Sea of Ghosts - Alan Campbell [124]
‘You can’t stay here,’ Briana said quietly.
‘Help me find them.’
‘Find what?’
‘The lenses, the spectacles.’
‘What?’
Ianthe gave a shriek of frustration. ‘Spectacles! Unmer spectacles!’
Briana glanced around her. There was a bed, a wardrobe, a chest and a large workbench under the stern windows that held an amazing assortment of telescopes, boxes, prisms, magnets and wires. Among all these objects she spotted a slender silver-frame pair of spectacles.
‘That’s them!’ Ianthe cried. She got to her feet, snatched the spectacles from the table and put them on with shaking hands. Then she stared at Briana. ‘There,’ she said. ‘Now we can go.’
Night was encroaching by the time they sailed away. Clouds covered the stars, and the Mare Lux glimmered faintly like old brass in last rays of dusk. Briana stood on the Herald’s sterncastle and watched the icebreaker recede into the distance. It seemed to her that the abandoned ship was turning in the wind, its melted figurehead coming about to watch them depart. She smelled rain and lifted her face to the skies. Banks of thundercloud moved overhead, as dense and massive as continents. Lightning pulsed soundlessly across the far northern horizon and again, dimly, in the west. When she lowered her gaze again, the deadship had disappeared.

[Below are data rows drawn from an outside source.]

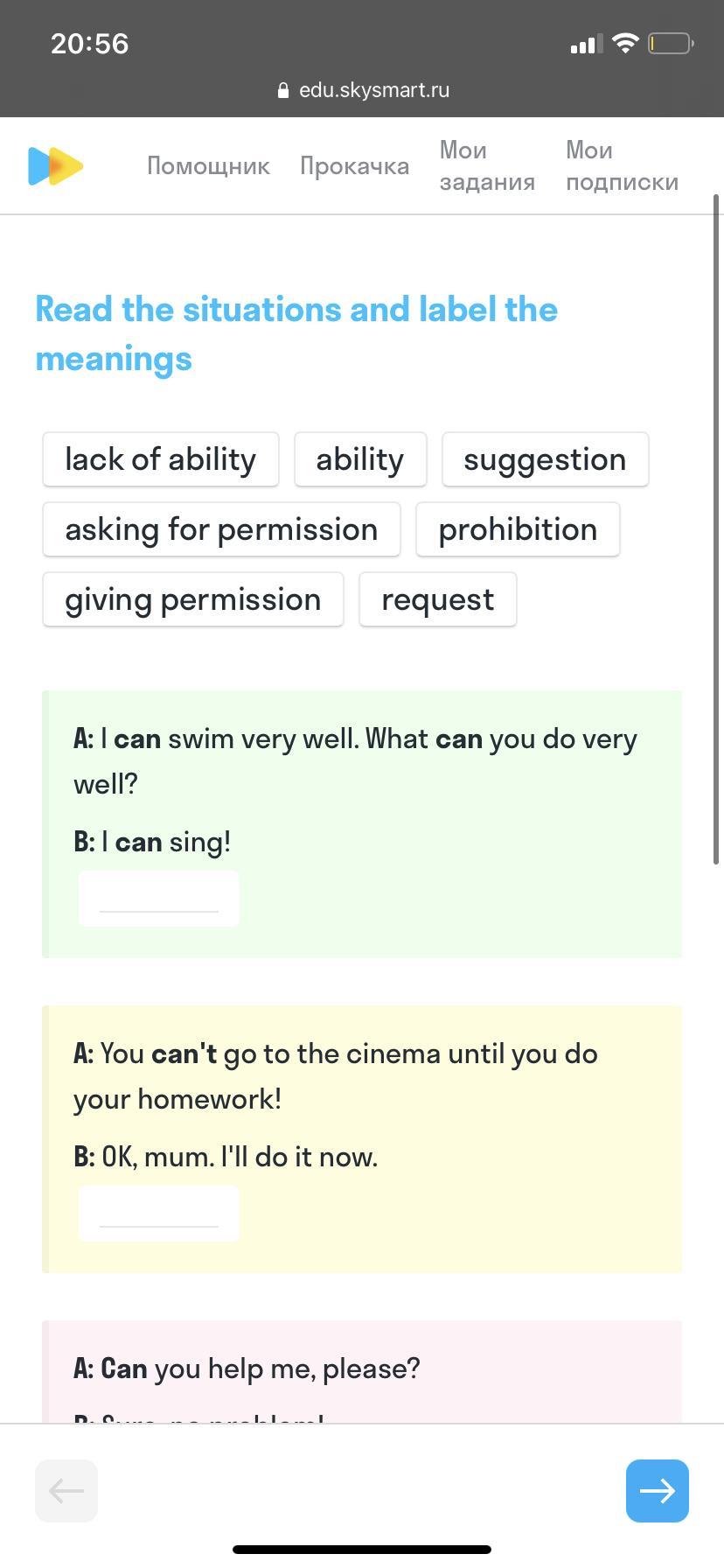This screenshot has height=1568, width=724.
Task: Tap the blue next arrow button
Action: [x=657, y=1490]
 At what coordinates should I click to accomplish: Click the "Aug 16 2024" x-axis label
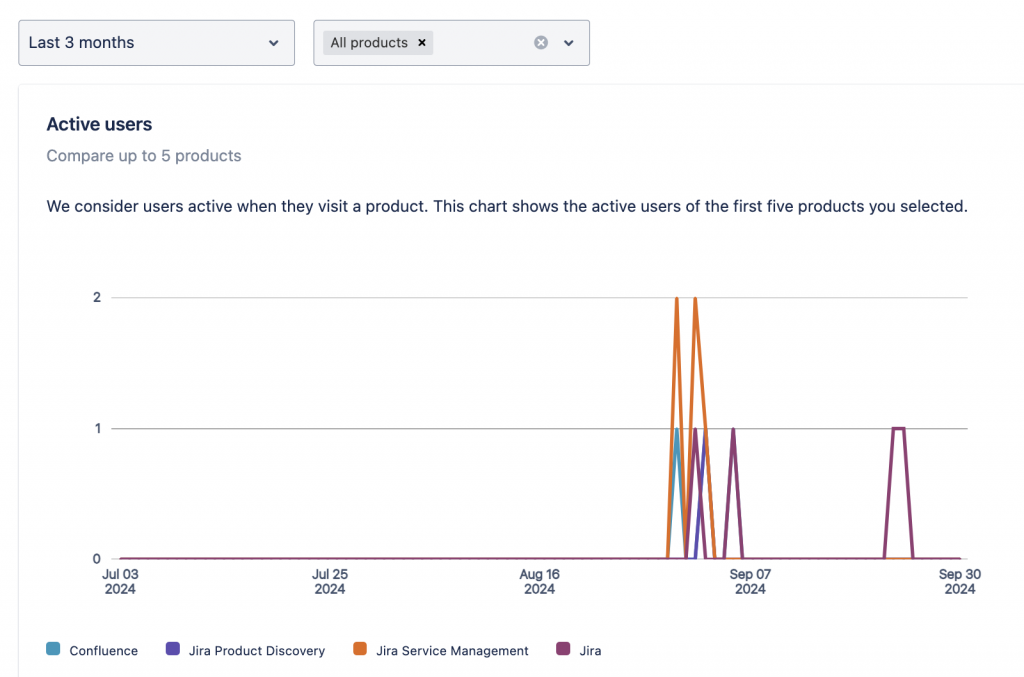539,582
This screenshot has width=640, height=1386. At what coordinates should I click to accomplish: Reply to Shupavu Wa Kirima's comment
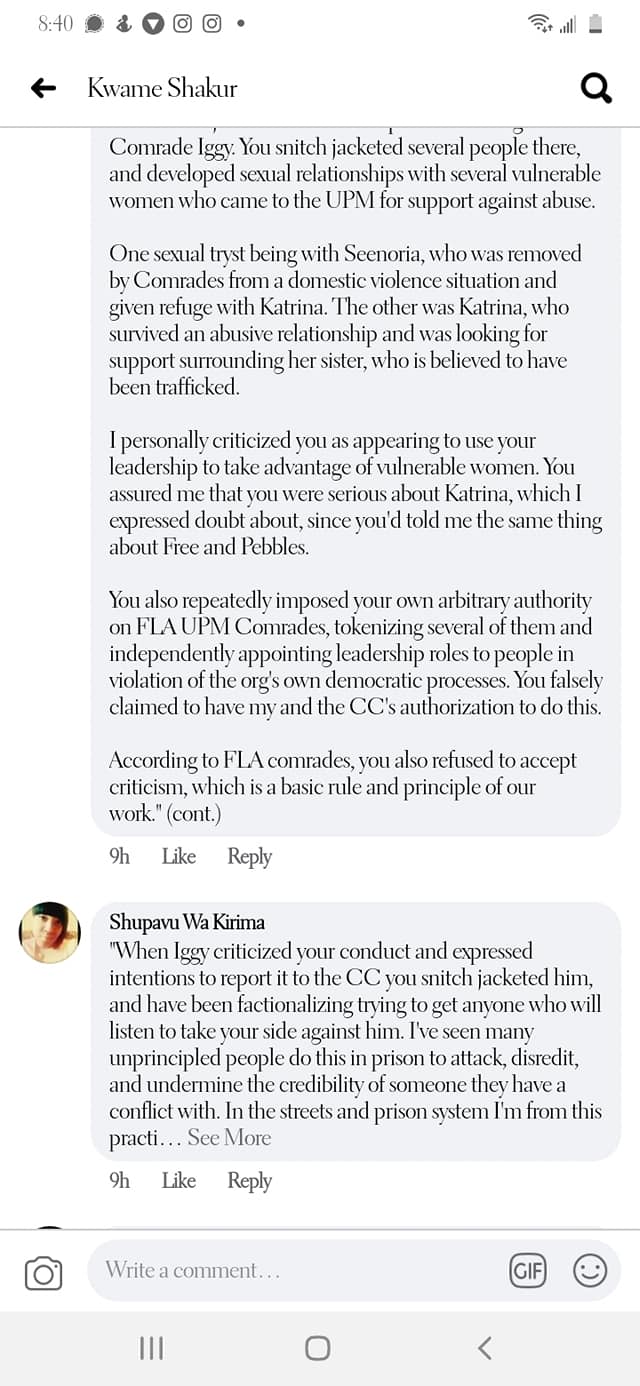(x=249, y=1181)
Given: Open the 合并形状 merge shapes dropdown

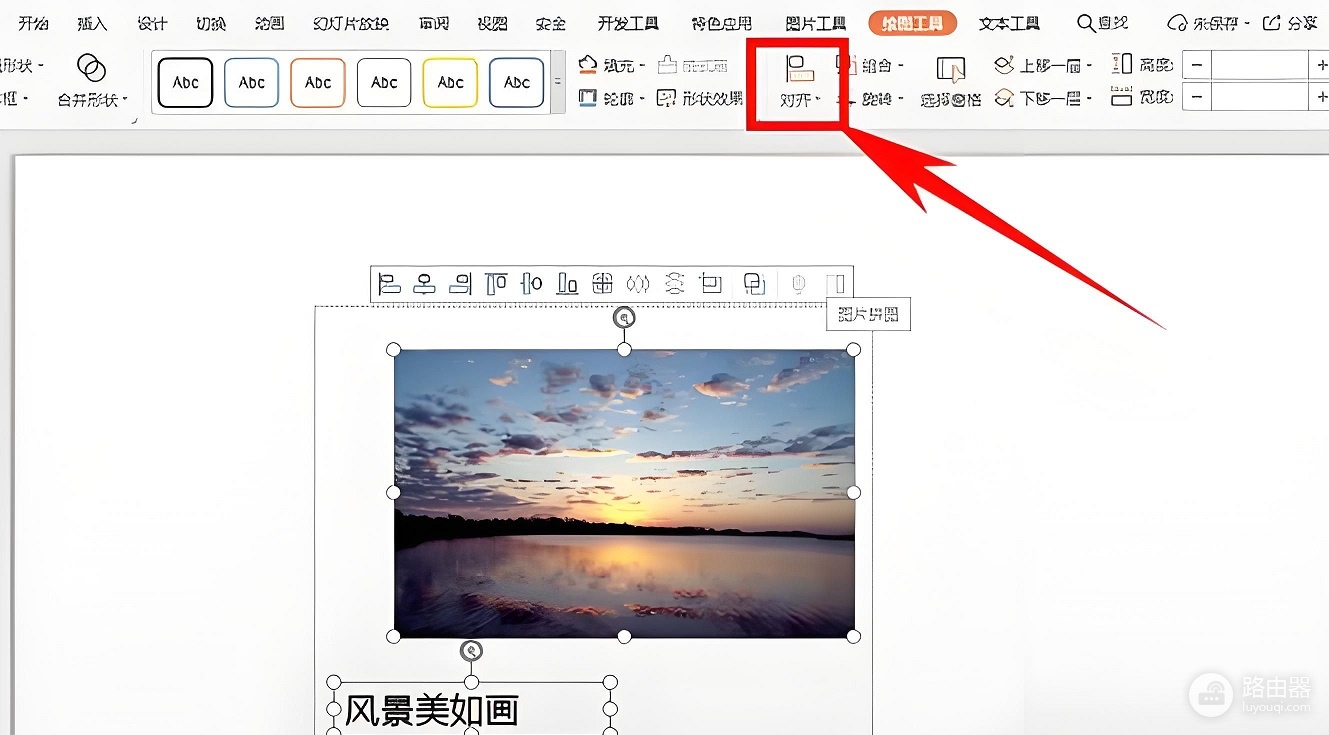Looking at the screenshot, I should coord(92,82).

A few of the Herald’s crew were busy setting out basins and pots to collect rainwater from the expected storm. As she crossed the deck, Briana acknowledged their greetings with a few sullen nods. She didn’t stop to talk. What did she have to say to these people? She went below deck to the galley, where she filled a bowl with thrice-boiled shrimp and land kelp and poured two mugs of coffee. She put the lot on a tray and took it to Ianthe’s cabin.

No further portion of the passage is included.